** WORK TO BE COMPLETED **
Render the rows below as a Markdown table with two columns, Num and Line, giving each line its number and skipping any blank lines. Leave the pictures out.

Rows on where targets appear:
________

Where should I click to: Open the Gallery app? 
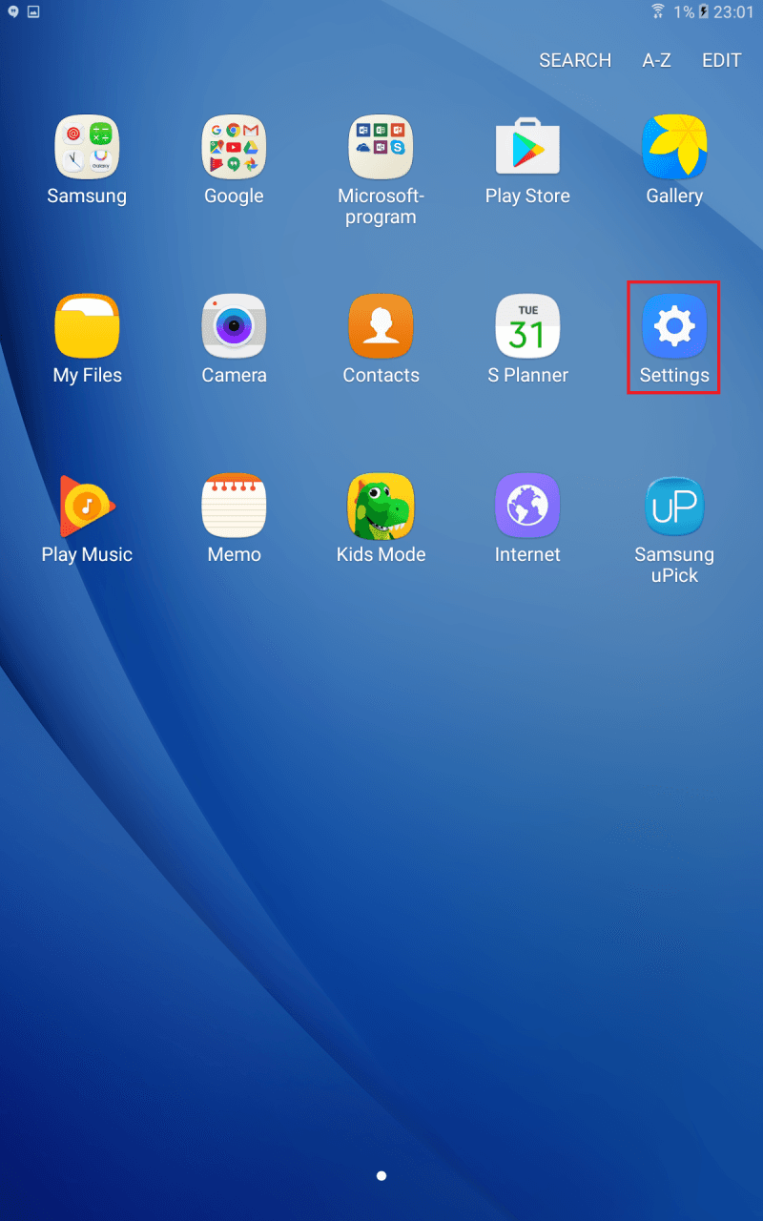pyautogui.click(x=674, y=148)
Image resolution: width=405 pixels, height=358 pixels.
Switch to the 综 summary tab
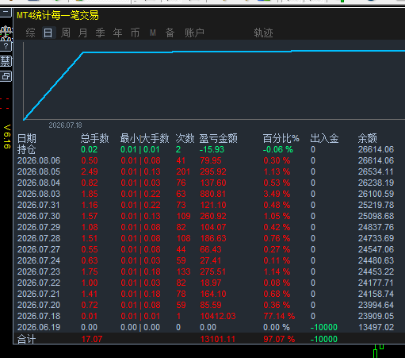[x=31, y=33]
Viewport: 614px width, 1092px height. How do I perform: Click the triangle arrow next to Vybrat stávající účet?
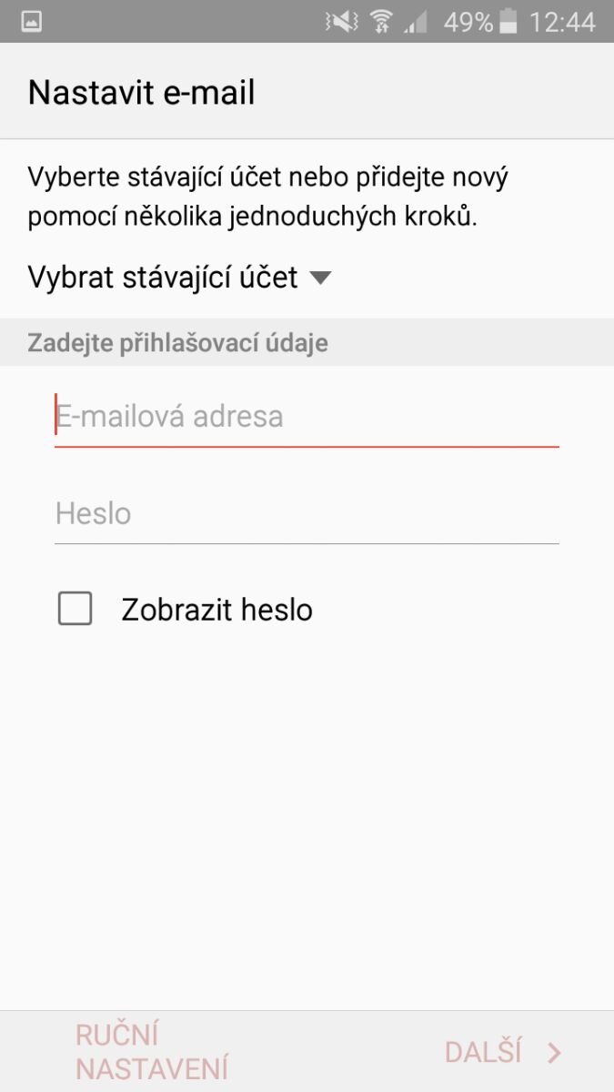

________

** FULL SOLUTION **
| Num | Line |
|---|---|
| 1 | Where should I click to: Open the Gallery app?  |
| 2 | pyautogui.click(x=674, y=148) |
| 3 | Image resolution: width=405 pixels, height=358 pixels. |
| 4 | Switch to the 综 summary tab |
| 5 | [x=31, y=33] |
| 6 | Viewport: 614px width, 1092px height. How do I perform: Click the triangle arrow next to Vybrat stávající účet? |